Dancing With In My Ayes Site

The rain didn’t just fall in Seattle; it orchestrated. For Elias, a man whose world had slowly dimmed into a permanent midnight, the sound of water hitting the pavement was his only sheet music.

He spun, and the golden flecks trailed behind him like comet tails. He dipped, and the purple bass swelled into a tide. Every memory he had of light—the way the sun hit the lake, the neon flicker of a diner sign—refracted through the music. He wasn't just remembering light; he was becoming it. Dancing With In My Ayes

It was a phrase his grandmother used to say. It didn't mean seeing with sight; it meant seeing with the soul. As the jazz record spun—a scratchy, soulful Miles Davis track—the darkness behind his lids began to change. It wasn't black anymore. It was a kaleidoscope of textures. The rain didn’t just fall in Seattle; it orchestrated

The high, sharp notes of the trumpet were flecks of gold, stinging and bright. The deep, thrumming bass was a velvet purple that wrapped around his ankles. He began to move.
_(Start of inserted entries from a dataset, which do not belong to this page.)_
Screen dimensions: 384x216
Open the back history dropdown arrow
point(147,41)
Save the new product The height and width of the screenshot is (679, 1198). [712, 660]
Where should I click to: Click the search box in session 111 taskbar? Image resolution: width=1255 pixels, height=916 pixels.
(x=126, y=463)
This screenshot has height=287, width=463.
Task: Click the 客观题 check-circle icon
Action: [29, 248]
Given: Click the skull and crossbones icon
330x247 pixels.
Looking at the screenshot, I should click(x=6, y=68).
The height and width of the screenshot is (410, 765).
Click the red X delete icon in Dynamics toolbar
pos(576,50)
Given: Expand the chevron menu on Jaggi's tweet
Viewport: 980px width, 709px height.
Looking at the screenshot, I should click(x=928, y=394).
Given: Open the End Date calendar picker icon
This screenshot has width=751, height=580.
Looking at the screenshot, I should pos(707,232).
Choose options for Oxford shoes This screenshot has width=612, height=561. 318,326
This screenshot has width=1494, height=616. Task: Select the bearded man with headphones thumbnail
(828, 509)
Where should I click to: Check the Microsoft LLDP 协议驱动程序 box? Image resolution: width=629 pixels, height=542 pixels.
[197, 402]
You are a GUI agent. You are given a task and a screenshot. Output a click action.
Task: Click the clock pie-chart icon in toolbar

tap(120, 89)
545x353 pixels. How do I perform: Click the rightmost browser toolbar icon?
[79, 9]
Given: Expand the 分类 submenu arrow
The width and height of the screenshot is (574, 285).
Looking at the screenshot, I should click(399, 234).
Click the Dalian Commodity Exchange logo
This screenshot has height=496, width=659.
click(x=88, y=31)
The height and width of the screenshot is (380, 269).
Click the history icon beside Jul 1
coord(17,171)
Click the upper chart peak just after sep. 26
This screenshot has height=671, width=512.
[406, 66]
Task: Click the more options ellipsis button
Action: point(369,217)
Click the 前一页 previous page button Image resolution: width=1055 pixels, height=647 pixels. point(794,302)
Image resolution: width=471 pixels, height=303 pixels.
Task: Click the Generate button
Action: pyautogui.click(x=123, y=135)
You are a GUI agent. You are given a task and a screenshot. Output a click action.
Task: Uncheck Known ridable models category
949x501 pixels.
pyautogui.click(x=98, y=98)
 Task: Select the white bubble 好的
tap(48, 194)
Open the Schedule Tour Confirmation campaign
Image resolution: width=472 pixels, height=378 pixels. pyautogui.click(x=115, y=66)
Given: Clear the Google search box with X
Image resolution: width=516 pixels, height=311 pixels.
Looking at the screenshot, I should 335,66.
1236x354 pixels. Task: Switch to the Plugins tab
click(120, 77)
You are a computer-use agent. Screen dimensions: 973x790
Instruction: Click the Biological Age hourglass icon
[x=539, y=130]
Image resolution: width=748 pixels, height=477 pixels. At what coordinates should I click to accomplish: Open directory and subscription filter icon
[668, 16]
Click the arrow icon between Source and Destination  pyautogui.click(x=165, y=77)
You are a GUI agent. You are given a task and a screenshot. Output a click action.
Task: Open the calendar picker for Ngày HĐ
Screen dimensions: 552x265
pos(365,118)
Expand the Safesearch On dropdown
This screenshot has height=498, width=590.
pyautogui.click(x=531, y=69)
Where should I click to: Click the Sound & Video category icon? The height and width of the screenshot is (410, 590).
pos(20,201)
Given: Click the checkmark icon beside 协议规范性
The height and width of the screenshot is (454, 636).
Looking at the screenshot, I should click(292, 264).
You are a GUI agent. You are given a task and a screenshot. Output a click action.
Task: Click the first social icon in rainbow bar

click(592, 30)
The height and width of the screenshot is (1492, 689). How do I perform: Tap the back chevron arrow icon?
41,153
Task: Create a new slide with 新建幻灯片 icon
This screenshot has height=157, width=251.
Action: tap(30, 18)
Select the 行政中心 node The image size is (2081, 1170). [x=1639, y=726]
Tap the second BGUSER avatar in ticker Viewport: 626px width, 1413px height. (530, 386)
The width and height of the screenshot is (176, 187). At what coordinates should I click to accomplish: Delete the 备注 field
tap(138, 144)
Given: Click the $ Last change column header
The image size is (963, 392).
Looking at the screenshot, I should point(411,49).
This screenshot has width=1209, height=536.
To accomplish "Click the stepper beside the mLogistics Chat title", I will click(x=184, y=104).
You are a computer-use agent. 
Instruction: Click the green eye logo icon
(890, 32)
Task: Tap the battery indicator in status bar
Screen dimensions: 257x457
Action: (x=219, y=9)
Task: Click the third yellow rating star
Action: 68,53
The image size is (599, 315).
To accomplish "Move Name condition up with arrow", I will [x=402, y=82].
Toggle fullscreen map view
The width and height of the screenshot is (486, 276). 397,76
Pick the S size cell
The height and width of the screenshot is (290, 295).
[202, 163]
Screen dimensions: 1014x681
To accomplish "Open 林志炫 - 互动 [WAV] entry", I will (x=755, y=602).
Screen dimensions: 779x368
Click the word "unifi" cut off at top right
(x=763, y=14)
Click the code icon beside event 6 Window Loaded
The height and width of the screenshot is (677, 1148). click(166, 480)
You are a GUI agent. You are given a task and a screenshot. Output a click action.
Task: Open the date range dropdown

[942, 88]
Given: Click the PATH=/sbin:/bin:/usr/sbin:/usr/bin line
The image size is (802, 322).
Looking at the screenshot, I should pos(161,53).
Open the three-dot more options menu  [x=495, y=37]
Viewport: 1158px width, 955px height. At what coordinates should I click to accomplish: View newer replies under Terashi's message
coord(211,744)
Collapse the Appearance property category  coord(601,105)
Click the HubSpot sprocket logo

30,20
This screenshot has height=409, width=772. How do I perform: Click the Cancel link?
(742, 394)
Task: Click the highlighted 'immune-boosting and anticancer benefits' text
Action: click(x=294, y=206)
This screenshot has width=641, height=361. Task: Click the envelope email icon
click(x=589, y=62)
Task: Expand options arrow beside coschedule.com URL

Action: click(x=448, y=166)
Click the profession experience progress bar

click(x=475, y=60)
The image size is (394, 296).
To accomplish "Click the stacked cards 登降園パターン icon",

He wasn't a professional, but in the privacy of his mind, he was weightless. He dipped, and the purple bass swelled into a tide

He stood in the center of his small apartment, the air smelling of cedar and old books. Most people thought blindness was a wall, but for Elias, it was a stage. He reached out, his fingers brushing the velvet of a chair he knew by heart, and then he closed his eyes—a habit he’d never quite broken. "Dancing with in my eyes," he whispered to the empty room.

He took a breath, the damp city air cooling his skin. He was still in a dark room, but his spirit was still glowing.